"""

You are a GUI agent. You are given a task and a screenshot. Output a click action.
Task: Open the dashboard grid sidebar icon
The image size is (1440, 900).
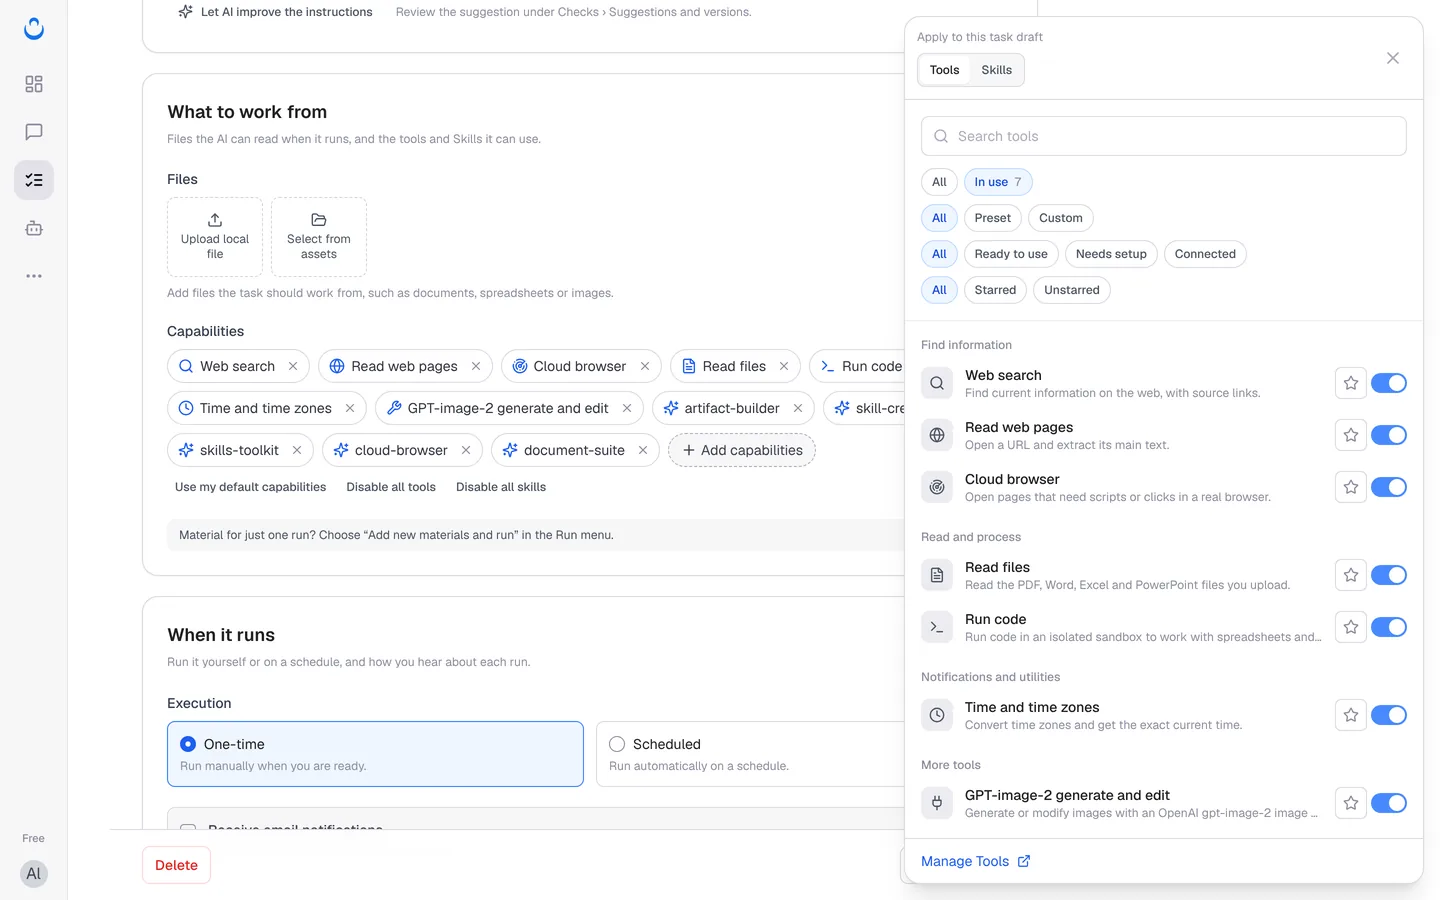pos(34,84)
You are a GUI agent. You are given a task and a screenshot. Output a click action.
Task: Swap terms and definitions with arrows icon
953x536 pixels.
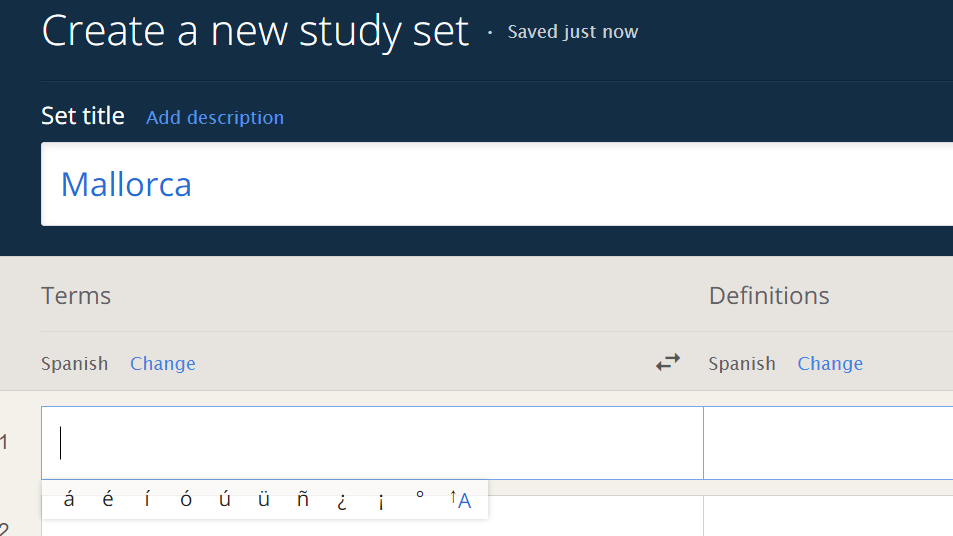pos(668,363)
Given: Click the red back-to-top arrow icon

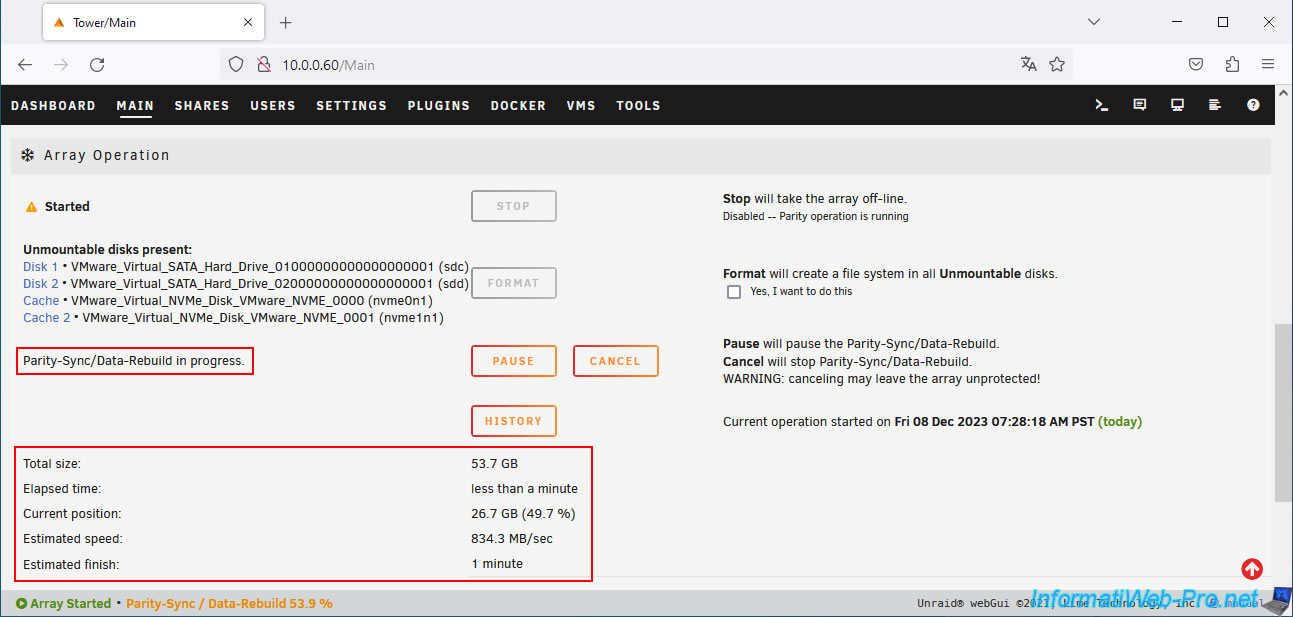Looking at the screenshot, I should coord(1252,569).
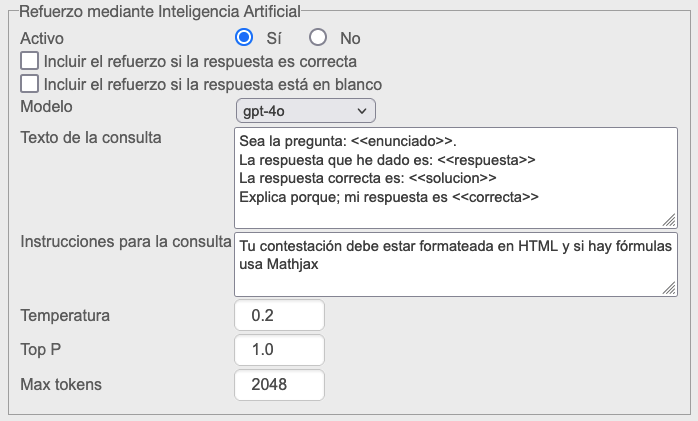The width and height of the screenshot is (698, 421).
Task: Select the "No" radio button for Activo
Action: pyautogui.click(x=318, y=38)
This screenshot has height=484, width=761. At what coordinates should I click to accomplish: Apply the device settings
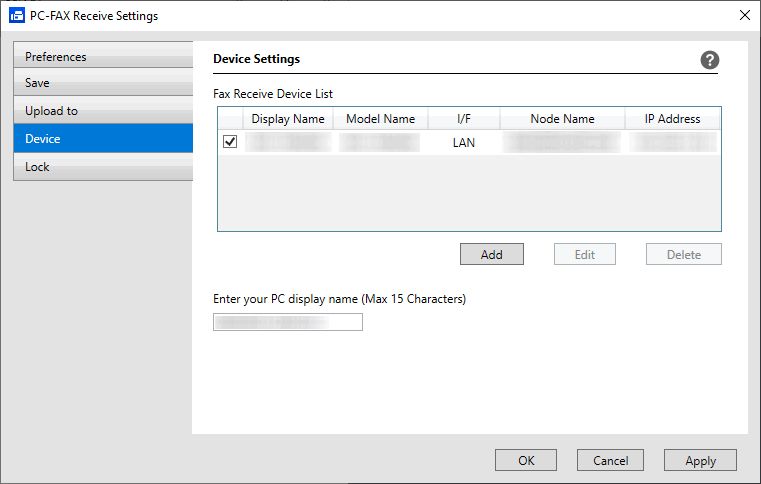(x=700, y=460)
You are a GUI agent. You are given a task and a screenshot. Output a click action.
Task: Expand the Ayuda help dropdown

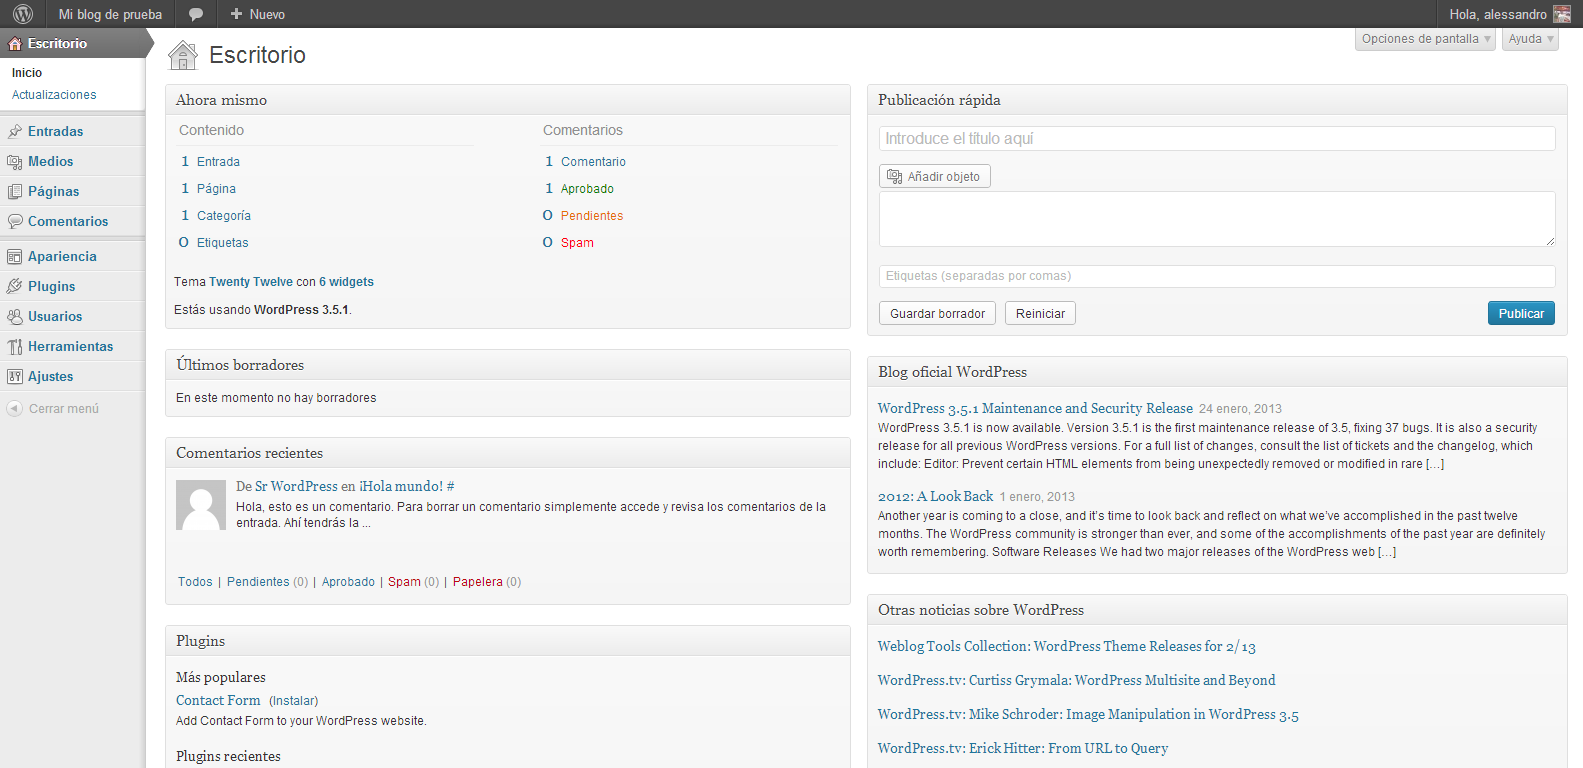pos(1530,39)
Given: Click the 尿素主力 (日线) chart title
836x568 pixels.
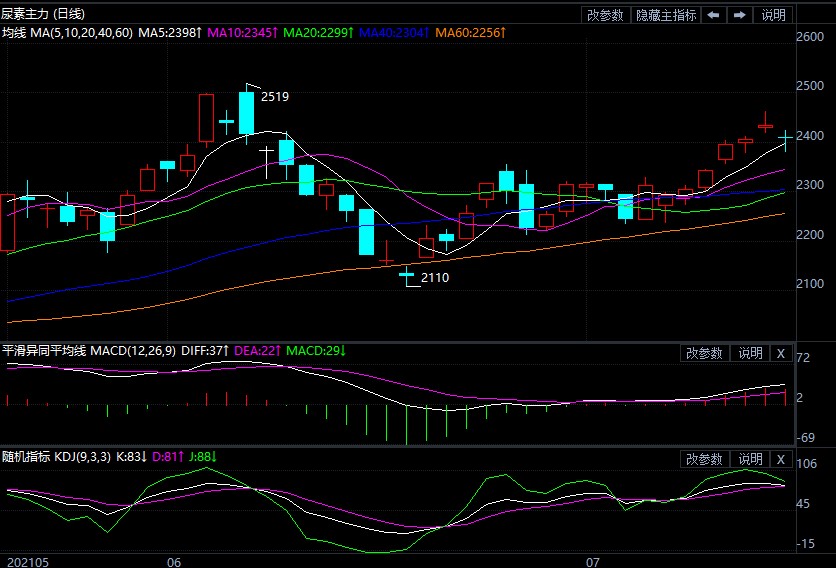Looking at the screenshot, I should 44,13.
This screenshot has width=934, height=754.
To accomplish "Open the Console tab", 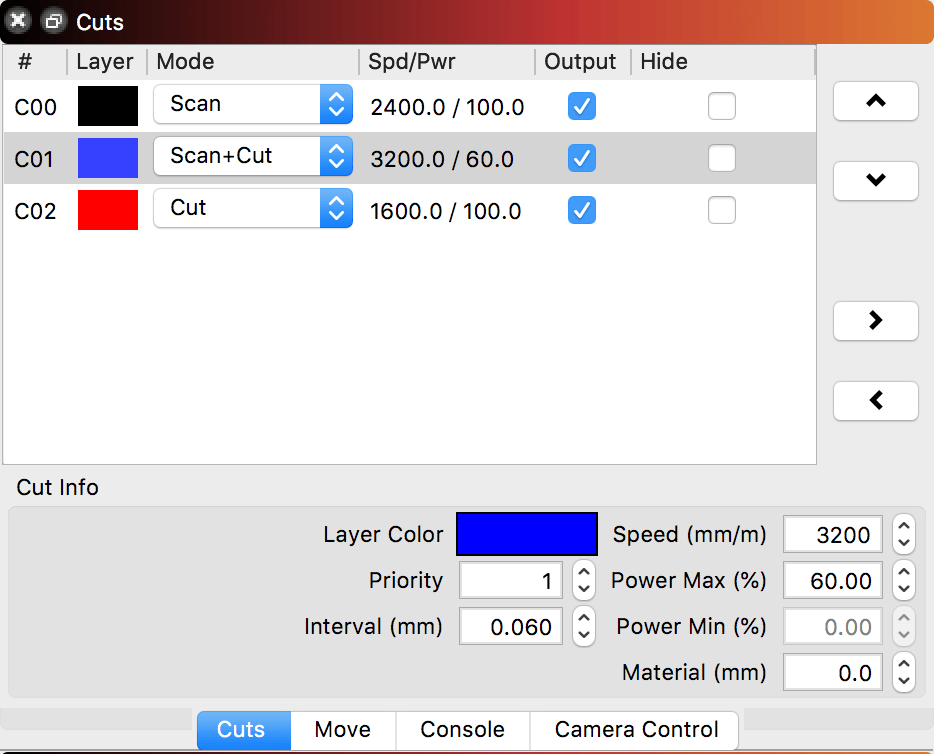I will 462,730.
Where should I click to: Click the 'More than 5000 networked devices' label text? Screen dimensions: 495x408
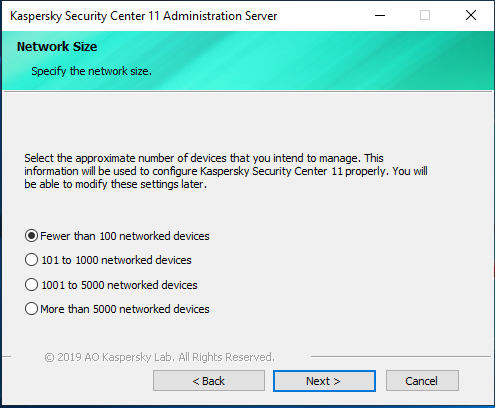pyautogui.click(x=125, y=309)
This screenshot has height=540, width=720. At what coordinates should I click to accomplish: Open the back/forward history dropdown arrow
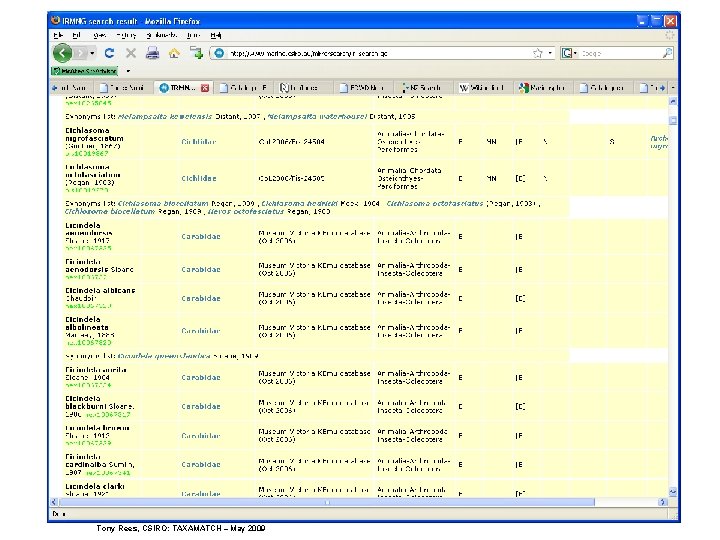92,53
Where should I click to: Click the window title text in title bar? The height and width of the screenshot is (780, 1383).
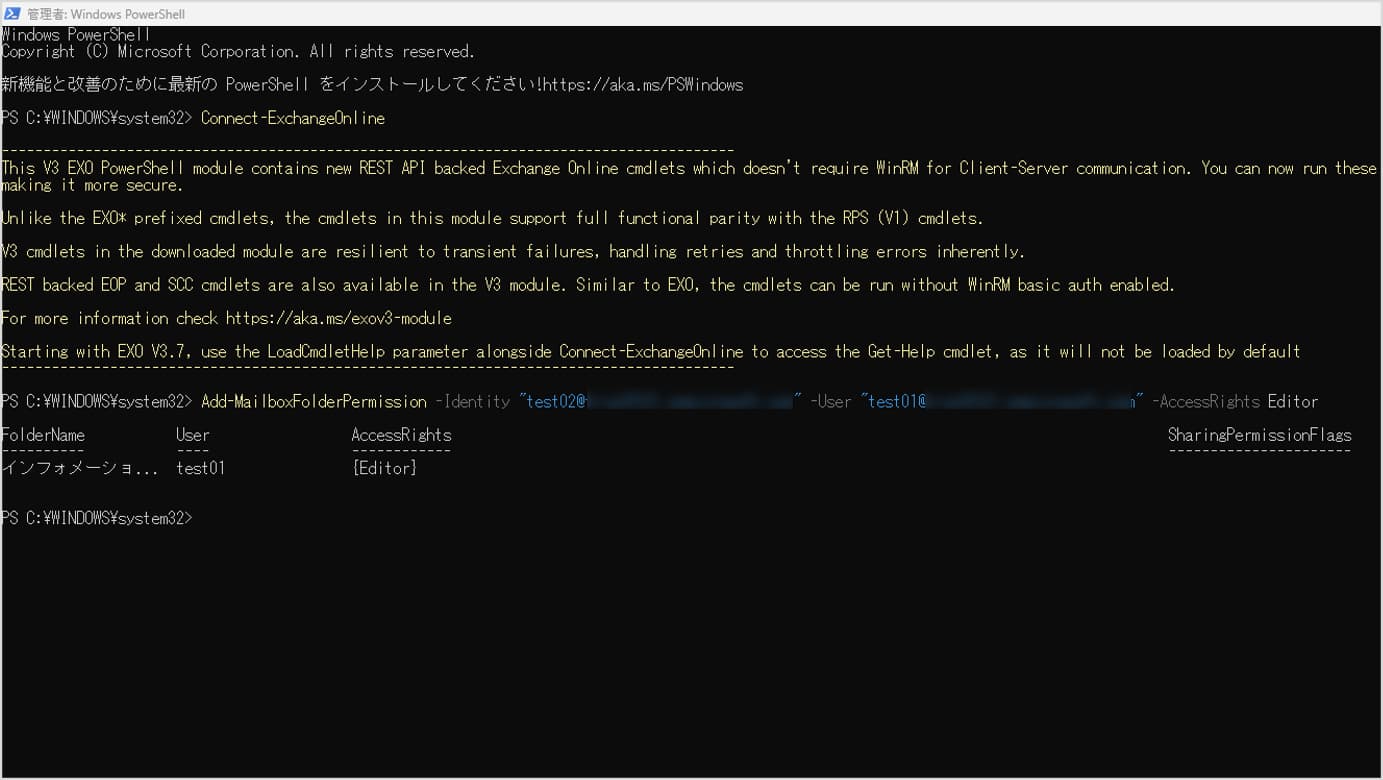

"""

*Work instructions*:
Read through the entries above and copy each line that has the string "title" in it.

*The completed task*:
Given: Click the 尿素主力 (日线) chart title
Where should I click to: Click the window title text in title bar? The height and width of the screenshot is (780, 1383).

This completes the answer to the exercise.